----- Data excerpts

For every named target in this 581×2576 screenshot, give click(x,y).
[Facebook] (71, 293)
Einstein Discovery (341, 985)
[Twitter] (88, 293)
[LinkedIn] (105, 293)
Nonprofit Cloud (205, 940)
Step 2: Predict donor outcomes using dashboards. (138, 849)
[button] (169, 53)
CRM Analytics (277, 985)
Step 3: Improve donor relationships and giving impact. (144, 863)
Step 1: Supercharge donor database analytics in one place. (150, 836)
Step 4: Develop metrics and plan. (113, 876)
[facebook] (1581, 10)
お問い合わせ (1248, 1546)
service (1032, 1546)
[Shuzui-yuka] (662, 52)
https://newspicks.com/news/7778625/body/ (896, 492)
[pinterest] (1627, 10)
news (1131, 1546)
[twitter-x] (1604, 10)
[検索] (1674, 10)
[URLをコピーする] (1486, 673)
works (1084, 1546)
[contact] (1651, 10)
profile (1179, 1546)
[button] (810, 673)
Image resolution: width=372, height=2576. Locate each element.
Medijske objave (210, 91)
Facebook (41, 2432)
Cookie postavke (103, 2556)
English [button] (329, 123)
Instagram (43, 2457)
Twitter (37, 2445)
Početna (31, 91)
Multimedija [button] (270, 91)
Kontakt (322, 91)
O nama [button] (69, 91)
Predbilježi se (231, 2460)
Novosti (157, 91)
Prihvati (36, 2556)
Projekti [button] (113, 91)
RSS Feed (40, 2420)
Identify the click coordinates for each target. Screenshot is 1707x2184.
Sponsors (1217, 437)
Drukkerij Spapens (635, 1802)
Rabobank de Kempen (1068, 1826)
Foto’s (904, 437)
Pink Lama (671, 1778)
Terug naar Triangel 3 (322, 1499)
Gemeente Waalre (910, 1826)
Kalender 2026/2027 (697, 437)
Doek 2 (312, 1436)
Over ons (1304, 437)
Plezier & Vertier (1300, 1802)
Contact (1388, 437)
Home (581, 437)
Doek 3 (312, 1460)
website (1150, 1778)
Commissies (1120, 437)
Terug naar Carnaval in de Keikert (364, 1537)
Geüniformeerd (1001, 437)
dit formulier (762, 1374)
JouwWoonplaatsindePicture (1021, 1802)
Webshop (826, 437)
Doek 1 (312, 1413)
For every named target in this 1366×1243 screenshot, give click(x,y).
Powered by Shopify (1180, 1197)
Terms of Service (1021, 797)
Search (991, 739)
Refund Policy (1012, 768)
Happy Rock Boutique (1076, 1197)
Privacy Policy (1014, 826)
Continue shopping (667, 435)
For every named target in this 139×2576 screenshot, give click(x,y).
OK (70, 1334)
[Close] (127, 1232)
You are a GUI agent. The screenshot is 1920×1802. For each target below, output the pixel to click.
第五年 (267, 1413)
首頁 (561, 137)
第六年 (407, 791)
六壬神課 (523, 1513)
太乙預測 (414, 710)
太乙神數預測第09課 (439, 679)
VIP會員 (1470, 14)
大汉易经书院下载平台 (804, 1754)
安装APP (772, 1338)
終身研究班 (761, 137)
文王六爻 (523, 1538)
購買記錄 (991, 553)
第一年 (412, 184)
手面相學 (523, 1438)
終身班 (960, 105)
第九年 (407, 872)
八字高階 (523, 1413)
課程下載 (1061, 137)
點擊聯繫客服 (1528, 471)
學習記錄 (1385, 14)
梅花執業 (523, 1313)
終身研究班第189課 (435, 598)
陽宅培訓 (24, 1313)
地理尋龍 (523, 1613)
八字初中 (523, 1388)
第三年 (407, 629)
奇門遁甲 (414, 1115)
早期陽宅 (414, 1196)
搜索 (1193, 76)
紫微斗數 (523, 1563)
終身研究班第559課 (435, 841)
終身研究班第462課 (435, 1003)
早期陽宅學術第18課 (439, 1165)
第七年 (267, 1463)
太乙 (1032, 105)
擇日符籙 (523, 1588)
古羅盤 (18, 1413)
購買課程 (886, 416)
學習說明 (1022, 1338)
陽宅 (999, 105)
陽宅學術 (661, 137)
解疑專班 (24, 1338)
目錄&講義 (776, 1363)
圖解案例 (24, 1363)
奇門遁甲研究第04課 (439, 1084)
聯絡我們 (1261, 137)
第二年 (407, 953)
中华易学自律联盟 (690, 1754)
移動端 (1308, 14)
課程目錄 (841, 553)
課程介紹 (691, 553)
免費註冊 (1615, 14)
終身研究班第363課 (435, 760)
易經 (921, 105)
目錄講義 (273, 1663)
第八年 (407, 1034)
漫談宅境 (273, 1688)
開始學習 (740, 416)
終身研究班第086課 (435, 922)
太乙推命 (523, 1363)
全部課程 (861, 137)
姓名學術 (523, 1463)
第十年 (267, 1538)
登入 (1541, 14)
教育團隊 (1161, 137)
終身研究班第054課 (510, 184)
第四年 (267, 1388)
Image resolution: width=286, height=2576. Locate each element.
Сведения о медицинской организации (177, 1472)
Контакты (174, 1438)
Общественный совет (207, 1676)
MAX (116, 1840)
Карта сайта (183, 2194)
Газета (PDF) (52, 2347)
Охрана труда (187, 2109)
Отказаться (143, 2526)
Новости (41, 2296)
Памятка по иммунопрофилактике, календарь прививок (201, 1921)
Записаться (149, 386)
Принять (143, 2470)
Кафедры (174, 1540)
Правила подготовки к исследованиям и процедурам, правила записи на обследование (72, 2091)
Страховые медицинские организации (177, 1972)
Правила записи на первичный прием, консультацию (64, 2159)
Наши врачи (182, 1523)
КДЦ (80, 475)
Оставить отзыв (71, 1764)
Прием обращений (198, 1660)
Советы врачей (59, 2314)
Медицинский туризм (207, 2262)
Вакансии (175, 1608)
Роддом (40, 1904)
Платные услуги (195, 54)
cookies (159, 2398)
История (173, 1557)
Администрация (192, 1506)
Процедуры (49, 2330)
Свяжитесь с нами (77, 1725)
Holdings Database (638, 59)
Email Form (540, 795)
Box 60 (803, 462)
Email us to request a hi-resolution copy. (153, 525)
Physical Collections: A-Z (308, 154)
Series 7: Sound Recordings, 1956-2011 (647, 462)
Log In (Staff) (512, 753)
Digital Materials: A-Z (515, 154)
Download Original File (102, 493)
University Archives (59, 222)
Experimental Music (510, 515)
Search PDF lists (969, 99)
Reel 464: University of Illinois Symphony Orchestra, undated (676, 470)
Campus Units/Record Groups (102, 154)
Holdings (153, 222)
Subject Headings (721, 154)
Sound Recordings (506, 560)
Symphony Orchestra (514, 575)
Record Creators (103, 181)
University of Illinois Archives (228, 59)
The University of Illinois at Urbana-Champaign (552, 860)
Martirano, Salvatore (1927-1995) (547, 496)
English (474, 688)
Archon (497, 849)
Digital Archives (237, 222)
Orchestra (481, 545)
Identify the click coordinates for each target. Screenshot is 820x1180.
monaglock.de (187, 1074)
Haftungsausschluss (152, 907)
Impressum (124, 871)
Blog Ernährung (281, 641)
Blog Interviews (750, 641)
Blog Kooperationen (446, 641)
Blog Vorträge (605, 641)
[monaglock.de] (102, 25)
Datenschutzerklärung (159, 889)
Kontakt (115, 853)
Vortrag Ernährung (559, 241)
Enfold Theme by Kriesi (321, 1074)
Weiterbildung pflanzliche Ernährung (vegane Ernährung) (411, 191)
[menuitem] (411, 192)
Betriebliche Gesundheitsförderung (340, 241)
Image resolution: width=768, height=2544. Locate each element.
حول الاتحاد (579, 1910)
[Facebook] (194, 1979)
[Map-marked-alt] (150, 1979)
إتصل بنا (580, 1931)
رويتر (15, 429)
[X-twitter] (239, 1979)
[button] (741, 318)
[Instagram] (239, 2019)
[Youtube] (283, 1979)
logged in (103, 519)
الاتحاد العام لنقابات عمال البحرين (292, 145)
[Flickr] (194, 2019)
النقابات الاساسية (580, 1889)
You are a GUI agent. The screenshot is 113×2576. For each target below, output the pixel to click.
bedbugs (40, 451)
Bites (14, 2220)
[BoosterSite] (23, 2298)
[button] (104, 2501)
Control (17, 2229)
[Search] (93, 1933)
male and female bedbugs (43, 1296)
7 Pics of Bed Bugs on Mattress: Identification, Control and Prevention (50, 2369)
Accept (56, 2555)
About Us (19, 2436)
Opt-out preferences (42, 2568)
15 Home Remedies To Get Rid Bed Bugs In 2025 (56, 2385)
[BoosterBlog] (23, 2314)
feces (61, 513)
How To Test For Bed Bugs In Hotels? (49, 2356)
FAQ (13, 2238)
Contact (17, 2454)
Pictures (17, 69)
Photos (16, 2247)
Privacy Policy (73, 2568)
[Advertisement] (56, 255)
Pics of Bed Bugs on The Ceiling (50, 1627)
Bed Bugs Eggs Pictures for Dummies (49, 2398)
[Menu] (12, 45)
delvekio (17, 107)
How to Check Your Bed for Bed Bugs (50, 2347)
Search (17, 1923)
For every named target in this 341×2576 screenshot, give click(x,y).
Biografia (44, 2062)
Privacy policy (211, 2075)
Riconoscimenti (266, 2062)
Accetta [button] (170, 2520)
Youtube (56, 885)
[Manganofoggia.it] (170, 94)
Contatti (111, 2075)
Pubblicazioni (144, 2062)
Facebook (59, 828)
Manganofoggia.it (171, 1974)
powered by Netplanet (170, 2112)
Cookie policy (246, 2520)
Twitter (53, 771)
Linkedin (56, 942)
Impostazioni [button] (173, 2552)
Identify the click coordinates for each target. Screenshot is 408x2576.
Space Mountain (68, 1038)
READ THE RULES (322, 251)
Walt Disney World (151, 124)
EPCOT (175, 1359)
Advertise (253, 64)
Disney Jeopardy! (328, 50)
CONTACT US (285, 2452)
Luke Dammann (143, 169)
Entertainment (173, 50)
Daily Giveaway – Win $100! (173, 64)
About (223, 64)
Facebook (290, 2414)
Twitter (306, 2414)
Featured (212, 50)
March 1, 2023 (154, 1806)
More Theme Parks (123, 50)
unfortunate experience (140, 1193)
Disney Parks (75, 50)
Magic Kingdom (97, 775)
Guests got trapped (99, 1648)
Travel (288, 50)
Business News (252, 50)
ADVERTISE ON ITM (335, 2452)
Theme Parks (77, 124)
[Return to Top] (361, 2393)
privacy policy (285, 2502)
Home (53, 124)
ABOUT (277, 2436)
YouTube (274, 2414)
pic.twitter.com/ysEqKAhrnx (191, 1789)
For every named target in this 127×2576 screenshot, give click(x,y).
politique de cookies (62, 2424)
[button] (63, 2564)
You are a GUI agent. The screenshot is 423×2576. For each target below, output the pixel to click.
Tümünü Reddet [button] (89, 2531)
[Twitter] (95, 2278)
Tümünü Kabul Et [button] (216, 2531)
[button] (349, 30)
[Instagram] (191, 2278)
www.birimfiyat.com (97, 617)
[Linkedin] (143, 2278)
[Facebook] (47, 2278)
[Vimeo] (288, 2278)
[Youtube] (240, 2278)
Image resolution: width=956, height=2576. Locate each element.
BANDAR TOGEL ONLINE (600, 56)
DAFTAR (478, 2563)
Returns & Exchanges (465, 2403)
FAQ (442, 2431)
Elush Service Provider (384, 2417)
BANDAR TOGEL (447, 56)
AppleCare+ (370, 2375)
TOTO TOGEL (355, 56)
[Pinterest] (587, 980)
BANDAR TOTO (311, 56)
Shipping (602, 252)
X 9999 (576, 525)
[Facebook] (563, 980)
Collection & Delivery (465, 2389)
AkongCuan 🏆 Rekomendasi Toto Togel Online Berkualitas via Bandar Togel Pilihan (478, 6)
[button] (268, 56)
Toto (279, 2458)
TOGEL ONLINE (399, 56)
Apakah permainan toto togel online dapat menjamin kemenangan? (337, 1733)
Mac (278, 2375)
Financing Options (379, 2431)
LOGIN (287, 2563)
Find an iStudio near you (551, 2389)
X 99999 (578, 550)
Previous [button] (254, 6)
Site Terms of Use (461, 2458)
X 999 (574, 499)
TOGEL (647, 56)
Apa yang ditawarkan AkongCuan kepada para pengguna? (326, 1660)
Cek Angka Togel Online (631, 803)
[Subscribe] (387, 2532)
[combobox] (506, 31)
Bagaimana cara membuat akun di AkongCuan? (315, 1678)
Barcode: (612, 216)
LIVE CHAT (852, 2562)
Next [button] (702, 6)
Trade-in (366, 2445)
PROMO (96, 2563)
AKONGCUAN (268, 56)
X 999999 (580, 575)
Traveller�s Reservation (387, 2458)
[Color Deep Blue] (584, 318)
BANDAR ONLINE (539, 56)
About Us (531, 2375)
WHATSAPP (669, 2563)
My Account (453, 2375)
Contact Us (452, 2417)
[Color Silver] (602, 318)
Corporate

----------

_Task to complete_
Nothing outside this range should appear: the lines from the start of the listing through the line with "Step 1: Supercharge", each reproduced exactly, both ends included.

_Response to this task_
For every named target in this 581×2576 screenshot, give click(x,y).
[Facebook] (71, 293)
Einstein Discovery (341, 985)
[Twitter] (88, 293)
[LinkedIn] (105, 293)
Nonprofit Cloud (205, 940)
Step 2: Predict donor outcomes using dashboards. (138, 849)
[button] (169, 53)
CRM Analytics (277, 985)
Step 3: Improve donor relationships and giving impact. (144, 863)
Step 1: Supercharge donor database analytics in one place. (150, 836)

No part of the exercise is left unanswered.